For the second time that day, Sephiroth was stunned by the actions of another. He looked at Veld and pointed at the bathroom door, astounded that Angeal would be permitted to do such a thing. Veld hoisted the child out of the chair.

"Angeal is a big boy and knows how to use the potty. He doesn't make messes on the rug and pee on the floor."

The freakish green eyes narrowed, and Veld distinctly saw the phrase "Oh it is ON, bitch!" pass through the toddler's mind. Veld set the little science experiment down on the floor and watched as Sephiroth marched over to the bathroom door and pounded on it with his fists. In return came the sound of 'Charlie the Chocobo' hitting the wall, followed by a lot of yelling in baby-talk. Veld sighed.

"Come along, Angeal, you can't stay locked in the bathroom."

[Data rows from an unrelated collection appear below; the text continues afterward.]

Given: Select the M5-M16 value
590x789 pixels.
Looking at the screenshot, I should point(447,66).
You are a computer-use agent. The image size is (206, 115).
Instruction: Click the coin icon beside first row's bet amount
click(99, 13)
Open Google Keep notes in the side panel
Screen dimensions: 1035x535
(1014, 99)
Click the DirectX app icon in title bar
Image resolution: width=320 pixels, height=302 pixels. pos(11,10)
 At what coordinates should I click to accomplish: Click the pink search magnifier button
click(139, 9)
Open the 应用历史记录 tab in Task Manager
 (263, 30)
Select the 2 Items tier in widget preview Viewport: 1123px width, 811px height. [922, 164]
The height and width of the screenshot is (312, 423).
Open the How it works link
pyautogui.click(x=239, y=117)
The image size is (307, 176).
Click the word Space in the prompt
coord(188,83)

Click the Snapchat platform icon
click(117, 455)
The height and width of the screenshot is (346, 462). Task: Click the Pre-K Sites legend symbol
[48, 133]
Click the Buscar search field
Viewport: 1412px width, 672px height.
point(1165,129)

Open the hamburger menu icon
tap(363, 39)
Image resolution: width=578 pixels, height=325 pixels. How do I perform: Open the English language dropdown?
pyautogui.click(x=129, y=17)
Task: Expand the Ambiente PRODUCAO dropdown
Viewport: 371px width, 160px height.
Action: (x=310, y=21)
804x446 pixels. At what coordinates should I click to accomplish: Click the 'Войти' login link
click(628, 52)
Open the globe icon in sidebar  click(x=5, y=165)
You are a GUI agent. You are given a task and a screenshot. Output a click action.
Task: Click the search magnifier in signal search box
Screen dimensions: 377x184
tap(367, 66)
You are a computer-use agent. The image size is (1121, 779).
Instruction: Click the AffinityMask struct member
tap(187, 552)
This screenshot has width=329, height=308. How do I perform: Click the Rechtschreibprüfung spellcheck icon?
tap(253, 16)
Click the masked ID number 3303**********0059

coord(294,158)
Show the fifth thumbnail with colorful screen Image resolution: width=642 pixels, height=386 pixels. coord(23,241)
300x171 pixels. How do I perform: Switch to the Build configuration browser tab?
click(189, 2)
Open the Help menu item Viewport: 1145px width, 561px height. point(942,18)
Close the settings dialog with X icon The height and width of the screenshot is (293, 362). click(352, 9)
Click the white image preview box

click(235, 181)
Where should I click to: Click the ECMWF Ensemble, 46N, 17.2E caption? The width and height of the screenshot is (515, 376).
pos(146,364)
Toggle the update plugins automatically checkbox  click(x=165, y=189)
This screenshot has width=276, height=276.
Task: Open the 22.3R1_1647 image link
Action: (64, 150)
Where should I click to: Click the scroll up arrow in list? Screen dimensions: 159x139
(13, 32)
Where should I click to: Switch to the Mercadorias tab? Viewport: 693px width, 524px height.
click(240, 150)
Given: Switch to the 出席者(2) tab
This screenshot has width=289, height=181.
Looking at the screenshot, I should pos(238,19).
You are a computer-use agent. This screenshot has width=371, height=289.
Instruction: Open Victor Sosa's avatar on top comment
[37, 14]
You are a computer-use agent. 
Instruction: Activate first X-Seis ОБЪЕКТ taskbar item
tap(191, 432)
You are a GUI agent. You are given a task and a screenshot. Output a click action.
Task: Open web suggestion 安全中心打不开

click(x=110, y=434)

Unlike his counterparts, Angeal was a relatively calm and obedient child. He was, however, also only two, and while he may know that grown-ups lock the bathroom door, he did not actually know what locking a door did. Veld heard the door knob rattle as tiny hands gripped it, then a long pause as the baby tried to understand why the door was not opening. Veld sighed again as Angeal began wailing for all his might because he was now locked in the bathroom.

"Veld is coming, do not worry," he said tiredly. Reaching into his jacket pocket, he pulled out a set of lock-picking tools and used them to open the door in seconds, then picked up the small distraught form, drawing him close. "There, there, it's all right, I've got you."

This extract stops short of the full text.